◆ DATA RECORDS ◆
====================

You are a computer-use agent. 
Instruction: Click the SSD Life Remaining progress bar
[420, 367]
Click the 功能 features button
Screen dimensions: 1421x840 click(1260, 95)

====================

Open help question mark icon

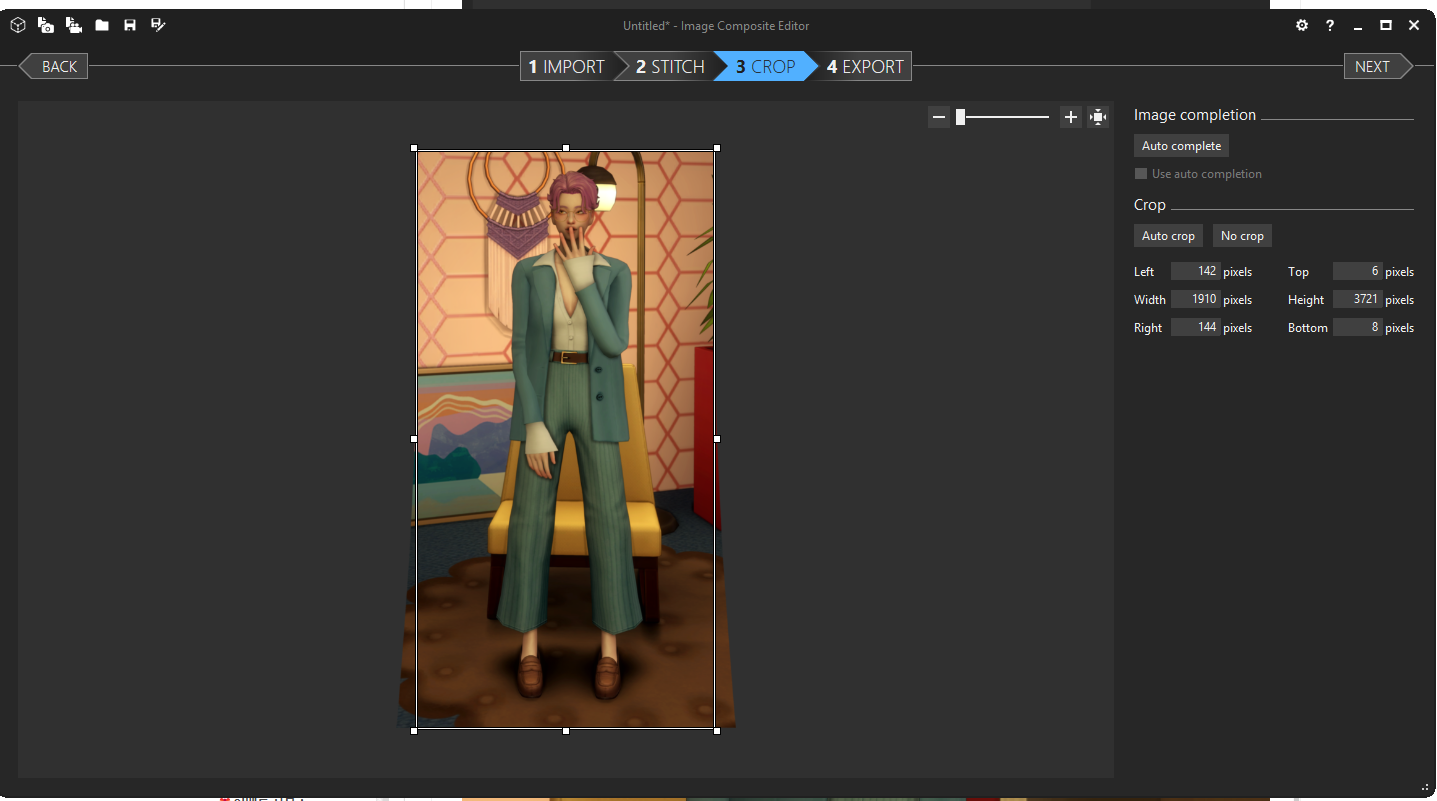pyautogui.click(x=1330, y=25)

====================

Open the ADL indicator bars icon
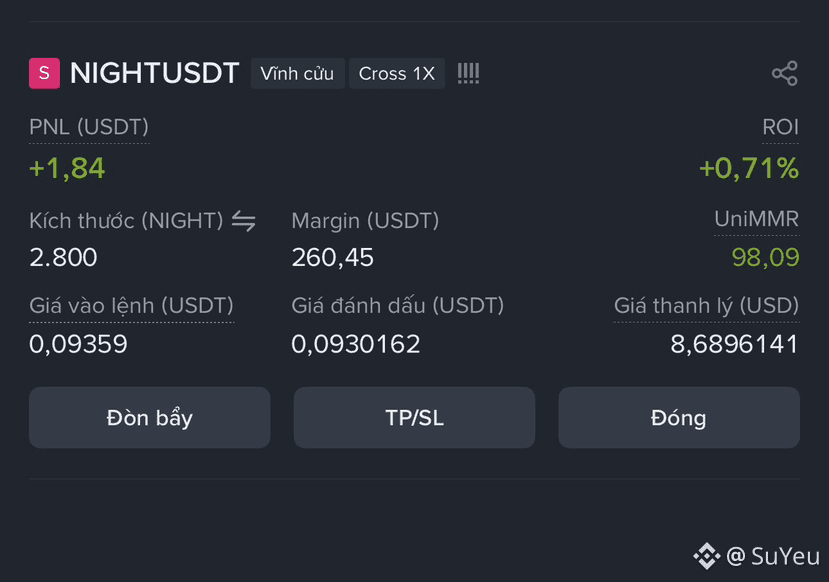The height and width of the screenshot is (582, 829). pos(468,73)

====================

Transcribe the rows verbatim, starting at the line that contains "You are a computer-use agent." and ending at the line that contains "Screen dimensions: 1421x840 click(1260, 95)", with both of those lines included.

◆ FINAL RESULT ◆
You are a computer-use agent. 
Instruction: Click the SSD Life Remaining progress bar
[420, 367]
Click the 功能 features button
Screen dimensions: 1421x840 click(1260, 95)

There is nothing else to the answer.